◆ **PROBLEM TO WORK ON**: Would you please copy every line below that includes the string "computer"?

━━ DATA UNDER STUDY ━━

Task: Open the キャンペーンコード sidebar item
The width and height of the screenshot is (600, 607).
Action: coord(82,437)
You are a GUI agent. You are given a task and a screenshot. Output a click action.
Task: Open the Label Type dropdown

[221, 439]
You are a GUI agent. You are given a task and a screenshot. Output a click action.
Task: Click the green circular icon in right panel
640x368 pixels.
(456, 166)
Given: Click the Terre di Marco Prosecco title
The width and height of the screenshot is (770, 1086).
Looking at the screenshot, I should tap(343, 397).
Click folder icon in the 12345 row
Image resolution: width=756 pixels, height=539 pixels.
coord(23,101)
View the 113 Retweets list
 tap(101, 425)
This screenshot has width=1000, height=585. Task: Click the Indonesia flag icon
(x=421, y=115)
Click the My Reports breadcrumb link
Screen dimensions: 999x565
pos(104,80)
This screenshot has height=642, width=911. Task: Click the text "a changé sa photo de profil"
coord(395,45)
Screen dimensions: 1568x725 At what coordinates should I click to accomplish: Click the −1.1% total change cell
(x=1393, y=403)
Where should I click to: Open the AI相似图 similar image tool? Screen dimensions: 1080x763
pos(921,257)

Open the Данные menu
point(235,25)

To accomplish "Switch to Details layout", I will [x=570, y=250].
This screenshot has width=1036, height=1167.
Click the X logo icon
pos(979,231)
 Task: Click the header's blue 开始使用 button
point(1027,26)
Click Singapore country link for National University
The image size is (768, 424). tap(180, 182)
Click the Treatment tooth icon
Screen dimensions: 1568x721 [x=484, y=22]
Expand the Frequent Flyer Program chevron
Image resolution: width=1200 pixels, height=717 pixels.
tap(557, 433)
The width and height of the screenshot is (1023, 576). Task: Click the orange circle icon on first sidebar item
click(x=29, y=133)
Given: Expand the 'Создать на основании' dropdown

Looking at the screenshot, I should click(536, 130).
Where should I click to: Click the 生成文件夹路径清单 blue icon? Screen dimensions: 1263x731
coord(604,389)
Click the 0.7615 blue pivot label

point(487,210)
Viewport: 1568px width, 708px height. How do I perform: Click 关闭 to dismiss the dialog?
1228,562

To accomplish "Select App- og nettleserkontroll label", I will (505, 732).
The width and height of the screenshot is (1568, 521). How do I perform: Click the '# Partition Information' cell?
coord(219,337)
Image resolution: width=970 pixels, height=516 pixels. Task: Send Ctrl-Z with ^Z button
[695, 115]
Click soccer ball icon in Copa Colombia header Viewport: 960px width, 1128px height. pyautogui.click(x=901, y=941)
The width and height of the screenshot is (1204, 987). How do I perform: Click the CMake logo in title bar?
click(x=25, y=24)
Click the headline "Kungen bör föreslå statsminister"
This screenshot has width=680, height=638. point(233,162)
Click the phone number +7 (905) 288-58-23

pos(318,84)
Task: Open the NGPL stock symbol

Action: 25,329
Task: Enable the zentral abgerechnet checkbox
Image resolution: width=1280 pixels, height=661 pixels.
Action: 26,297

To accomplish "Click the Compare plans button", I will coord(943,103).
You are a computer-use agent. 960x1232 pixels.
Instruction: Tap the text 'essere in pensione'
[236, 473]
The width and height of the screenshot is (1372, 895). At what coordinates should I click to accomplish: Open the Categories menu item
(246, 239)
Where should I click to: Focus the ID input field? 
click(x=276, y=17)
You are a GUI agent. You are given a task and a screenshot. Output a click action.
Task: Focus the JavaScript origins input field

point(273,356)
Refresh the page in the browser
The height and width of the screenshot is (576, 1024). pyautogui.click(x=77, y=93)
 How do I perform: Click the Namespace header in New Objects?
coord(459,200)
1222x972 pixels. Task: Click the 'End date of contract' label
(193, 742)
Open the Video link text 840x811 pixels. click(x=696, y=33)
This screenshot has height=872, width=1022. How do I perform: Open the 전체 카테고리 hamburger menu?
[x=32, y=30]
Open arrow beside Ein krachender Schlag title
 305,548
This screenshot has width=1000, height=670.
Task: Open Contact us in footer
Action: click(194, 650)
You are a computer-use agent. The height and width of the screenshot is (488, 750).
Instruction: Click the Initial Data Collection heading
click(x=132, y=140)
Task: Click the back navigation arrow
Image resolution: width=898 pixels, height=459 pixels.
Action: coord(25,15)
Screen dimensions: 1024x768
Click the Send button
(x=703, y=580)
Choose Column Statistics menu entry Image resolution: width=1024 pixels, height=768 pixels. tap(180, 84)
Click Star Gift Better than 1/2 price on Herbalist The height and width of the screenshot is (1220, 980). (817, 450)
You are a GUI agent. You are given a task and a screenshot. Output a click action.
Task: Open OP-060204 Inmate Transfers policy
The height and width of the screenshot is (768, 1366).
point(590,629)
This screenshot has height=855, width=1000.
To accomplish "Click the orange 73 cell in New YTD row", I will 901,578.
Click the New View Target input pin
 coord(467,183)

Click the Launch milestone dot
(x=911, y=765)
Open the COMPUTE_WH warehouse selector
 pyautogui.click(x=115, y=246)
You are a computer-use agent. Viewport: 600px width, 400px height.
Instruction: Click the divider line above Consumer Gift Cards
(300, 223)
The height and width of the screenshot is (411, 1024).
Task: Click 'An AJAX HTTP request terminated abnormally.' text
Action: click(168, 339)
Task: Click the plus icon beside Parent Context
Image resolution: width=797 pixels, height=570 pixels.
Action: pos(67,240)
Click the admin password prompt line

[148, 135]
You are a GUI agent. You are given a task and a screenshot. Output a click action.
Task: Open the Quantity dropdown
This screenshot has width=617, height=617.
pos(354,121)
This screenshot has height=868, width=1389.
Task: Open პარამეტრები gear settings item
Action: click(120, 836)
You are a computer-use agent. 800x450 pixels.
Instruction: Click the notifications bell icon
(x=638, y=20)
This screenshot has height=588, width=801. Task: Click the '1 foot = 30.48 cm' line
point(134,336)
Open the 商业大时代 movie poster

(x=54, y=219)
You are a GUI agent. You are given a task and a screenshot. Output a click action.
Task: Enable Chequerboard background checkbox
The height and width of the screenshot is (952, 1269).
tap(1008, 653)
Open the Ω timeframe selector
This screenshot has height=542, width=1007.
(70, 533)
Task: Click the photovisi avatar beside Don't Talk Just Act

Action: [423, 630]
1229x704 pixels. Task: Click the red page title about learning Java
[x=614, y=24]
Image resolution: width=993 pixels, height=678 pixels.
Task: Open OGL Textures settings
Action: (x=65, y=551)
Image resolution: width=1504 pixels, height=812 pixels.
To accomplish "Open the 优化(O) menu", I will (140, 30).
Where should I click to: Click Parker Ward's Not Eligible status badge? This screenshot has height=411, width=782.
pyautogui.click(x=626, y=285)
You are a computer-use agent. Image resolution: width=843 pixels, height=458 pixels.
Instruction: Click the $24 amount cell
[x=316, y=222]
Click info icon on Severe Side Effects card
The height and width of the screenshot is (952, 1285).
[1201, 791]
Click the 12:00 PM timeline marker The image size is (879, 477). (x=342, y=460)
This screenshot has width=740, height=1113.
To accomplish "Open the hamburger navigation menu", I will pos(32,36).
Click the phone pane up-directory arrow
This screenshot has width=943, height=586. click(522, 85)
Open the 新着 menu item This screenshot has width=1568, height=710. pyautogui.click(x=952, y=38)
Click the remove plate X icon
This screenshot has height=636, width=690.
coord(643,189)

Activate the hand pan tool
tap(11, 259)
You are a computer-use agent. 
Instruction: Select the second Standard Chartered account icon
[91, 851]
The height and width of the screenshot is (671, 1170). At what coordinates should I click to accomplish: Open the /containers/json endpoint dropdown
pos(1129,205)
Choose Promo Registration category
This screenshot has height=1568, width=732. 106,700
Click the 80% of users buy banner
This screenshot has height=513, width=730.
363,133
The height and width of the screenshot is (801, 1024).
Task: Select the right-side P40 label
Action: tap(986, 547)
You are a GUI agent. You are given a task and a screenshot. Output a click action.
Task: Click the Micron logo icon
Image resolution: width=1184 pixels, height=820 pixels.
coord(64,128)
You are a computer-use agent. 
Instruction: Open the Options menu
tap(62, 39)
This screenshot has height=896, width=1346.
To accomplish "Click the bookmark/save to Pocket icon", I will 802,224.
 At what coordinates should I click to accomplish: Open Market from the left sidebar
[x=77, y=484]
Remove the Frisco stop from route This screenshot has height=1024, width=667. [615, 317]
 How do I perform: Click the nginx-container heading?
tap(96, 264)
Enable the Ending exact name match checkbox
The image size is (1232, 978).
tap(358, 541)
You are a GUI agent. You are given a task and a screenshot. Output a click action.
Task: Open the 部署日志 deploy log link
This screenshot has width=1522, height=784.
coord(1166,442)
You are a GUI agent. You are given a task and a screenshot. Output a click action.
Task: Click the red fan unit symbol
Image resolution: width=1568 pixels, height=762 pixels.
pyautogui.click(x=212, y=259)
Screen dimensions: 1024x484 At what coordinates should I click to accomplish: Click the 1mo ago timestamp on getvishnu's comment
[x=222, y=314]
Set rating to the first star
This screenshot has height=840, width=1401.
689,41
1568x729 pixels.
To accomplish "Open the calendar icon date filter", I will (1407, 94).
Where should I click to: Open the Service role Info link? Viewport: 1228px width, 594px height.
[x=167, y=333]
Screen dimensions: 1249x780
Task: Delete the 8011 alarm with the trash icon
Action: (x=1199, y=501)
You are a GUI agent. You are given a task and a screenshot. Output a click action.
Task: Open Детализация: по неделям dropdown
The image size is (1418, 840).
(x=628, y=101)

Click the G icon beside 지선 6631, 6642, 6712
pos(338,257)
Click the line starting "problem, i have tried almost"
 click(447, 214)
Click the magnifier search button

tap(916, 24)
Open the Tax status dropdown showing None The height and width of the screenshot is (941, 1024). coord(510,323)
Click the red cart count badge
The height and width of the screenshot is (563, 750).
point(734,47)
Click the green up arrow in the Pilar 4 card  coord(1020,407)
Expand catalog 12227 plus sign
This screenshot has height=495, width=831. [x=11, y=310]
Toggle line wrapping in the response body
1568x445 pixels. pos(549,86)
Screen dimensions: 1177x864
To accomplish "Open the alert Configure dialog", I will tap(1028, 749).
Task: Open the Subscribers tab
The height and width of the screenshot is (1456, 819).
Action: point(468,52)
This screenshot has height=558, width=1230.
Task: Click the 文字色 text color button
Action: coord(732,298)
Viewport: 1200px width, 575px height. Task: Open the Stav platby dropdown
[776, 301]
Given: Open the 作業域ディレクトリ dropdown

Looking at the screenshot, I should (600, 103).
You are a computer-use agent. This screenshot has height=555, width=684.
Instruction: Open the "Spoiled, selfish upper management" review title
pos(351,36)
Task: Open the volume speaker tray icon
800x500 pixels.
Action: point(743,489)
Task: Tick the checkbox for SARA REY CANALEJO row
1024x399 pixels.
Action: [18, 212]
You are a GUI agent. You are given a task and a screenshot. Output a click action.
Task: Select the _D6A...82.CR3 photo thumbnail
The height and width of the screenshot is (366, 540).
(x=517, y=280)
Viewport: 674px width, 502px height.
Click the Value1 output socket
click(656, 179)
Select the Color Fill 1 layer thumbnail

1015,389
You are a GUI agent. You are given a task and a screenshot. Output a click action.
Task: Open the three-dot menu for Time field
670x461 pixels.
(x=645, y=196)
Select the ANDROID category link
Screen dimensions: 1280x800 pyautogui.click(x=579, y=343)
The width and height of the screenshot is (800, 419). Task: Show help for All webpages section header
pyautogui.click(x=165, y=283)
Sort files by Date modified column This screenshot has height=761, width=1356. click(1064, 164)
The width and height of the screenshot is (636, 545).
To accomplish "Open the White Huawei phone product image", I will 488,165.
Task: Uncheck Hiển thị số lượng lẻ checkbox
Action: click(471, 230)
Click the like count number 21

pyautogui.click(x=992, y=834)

━━━

◆ **RESULT**:
You are a computer-use agent. 960x1232 pixels.
You are a computer-use agent. The height and width of the screenshot is (488, 750).
You are a computer-use agent. Viewport: 600px width, 400px height.
You are a computer-use agent. 800x450 pixels.
You are a computer-use agent. Image resolution: width=843 pixels, height=458 pixels.
You are a computer-use agent. 
You are a computer-use agent. 
You are a computer-use agent. This screenshot has height=555, width=684.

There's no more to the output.